I'm looking at the Foxfire books as a start. But need to branch out for TEOTWAWKI. How do you recognize metals in their natural state, how do you tan hides, etc.
A simple thing that I also picked up on was watches. One character had a kinetic self winding watch instead of one relying on batteries, not a bad idea to pick up on my next watch purchase.
It's a great series....
Been reading for sometime now. Some books are better than others. A couple of really cool things about the series is that Eric Flint opened it up to amateur writers thru his Grantville Gazette e-books and later best of print books.
Also, Baen (the publisher) has been really cool with a number of the hard covers containing CDs with the full works of older books in the series and by the authors in PDF version.
Lastly, you might also want to check out another series by the same author entitled 1812 which is an alternate history of the U.S. pre-civil war.
http://www.amazon.com/1632-Assiti-Shards-Eric-Flint/dp/0671319728/ref=pd_bbs_sr_1?ie=UTF8&s=books&qid=1222356715&sr=1-1
The series is oft fun and light-hearted, but also a great historical education. I have constantly found myself going to Wikipedia to look up various characters and read up on their actual histories.
***
As I always like to put forth to people. "Could you make a drinking cup?" From scratch, not using some left-over remains of equipment we have. But how would you make a drinking cup. Okay, so you'll make a wood one. How do you cut the tree, carve it, treat it, etc?
Most people discover just how stupid we really are. We've become so diversified and focused that we've almost lost the basic essentials.

#### [Data for analysis]
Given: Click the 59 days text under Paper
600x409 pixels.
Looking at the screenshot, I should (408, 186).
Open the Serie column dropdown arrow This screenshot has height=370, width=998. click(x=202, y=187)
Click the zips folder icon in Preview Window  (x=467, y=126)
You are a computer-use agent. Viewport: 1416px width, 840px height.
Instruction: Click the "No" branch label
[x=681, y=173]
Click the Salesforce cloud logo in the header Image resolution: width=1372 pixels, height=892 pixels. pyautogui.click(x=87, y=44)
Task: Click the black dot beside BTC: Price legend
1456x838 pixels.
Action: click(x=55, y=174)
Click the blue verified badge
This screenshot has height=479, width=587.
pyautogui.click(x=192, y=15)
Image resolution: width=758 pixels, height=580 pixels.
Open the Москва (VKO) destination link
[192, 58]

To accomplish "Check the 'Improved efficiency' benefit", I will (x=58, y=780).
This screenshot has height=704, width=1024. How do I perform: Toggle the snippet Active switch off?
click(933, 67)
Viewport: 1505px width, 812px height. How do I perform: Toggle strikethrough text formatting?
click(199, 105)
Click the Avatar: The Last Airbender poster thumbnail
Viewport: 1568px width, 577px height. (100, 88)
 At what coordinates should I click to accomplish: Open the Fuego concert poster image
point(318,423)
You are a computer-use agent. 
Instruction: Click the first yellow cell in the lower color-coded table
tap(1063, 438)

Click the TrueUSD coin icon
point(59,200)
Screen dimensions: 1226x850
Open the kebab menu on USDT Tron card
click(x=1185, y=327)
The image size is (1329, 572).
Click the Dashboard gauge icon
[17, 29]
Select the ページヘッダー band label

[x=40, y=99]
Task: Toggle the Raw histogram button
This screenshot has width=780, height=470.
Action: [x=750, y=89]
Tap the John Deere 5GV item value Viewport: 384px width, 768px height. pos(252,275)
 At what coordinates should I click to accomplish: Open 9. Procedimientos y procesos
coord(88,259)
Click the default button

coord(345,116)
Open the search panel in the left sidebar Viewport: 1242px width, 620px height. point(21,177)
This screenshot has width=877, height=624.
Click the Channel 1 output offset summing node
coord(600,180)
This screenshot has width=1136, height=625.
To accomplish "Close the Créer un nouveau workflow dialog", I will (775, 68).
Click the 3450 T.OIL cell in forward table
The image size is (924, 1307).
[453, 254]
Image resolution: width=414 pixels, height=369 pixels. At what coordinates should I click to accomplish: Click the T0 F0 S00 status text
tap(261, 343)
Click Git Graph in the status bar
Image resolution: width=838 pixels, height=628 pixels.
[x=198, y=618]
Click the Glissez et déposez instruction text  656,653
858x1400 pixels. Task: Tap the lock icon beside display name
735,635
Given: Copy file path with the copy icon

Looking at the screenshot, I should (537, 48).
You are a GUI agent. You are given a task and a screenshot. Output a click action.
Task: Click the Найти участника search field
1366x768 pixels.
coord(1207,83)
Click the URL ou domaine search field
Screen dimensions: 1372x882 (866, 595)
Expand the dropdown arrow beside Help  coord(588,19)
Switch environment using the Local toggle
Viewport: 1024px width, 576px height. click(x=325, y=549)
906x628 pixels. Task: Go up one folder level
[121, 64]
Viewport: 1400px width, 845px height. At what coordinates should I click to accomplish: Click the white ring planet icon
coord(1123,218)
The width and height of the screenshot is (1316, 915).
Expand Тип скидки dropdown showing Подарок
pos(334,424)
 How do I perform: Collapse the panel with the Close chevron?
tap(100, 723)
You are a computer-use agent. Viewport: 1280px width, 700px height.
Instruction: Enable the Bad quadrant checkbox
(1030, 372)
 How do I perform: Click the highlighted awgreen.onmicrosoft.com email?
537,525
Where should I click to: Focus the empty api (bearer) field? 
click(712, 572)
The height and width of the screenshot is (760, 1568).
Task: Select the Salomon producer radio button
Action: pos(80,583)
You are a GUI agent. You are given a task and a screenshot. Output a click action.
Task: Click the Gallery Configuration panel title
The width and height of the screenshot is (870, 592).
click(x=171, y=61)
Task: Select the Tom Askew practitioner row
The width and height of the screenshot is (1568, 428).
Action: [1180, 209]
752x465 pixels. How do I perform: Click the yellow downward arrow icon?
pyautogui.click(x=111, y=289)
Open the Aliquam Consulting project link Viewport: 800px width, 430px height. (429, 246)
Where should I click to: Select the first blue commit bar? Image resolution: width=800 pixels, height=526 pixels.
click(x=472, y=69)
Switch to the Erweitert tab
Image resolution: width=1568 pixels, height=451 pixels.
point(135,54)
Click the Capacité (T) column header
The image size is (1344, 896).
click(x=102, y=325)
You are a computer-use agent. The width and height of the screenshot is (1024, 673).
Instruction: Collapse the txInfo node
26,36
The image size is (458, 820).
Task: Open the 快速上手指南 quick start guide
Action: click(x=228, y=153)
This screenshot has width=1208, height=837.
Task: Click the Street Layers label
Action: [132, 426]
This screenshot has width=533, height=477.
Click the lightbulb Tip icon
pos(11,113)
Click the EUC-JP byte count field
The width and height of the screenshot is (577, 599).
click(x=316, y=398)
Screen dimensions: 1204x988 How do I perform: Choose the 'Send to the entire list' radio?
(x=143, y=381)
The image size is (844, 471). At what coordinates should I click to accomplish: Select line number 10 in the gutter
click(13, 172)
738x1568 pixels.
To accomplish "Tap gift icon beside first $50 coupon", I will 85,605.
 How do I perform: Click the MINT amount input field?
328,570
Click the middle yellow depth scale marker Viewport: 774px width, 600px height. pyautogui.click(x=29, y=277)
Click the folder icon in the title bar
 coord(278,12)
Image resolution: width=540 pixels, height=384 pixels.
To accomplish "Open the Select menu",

#### [Activity 1]
List the steps the discussion of basic survival skills names for making a wooden drinking cup.
#### [Activity 2]
Continue the discussion of survival skills and the 1632 series from where it stops.
The data plays no part in what follows.

#### [Exercise response 1]
- Cut the tree
- Carve it
- Treat it

#### [Exercise response 2]
Another approach is Leo Frankowski's "Crosstime Engineer" - an American educated Polish engineer, on solo holiday in back-country modern Poland, gets drunk, wakes up alone with backpack in 13th Century Poland up in the mountains - 10 years before the Huns overrun Poland and much of the rest of Europe.
Often amusing, Contrad keeps falling down and coming up smelling of roses. In one drunken evening of explaining socialism to a tavern owner, he inadvertently buys the tavern and turns it into what becomes a bunny club/cookware store/post office chain. Conrad struggles to get gunpowder invented, while keeping knowledge of gunpowder a secret.
A fun series. And some interesting thoughts about technology, wind power, and how to bootstrap a culture.
I didn't know this was part of a series. I'll have to check out Flint and Frankowski.
This reminds me of High Crusade by (I think) L. Sprague De Kamp, in which a band of Norman knights believably!) get the better of a whole civilization of inter-stellar-travelling-ray-gun-toting extraterrestrials.
Oh great - like how much user-interface design work am I ever gonna get in 1632? I'm hosed. Maybe I can draw political cartoons.
But sheesh, you make a drinking cup out of the skull of your enemy! Get down with the Fijiian Islanders, bro!
Now that I think of it, if you were a stoner locksmith/gunsmith you'd come up with a Babbage calculating machine and then with the LSD part invent UNIX - as they say at Slashdot, only two things came out of Berkeley in the 60's...
The thing that strikes me is how different the scenario would be if the starting time were set in, say, 2007. More laptops, everyone has cellphones - both good for better battery tech and communication. Also, there might be more solar and wind tech. Interesting how much things change in 10-15 years.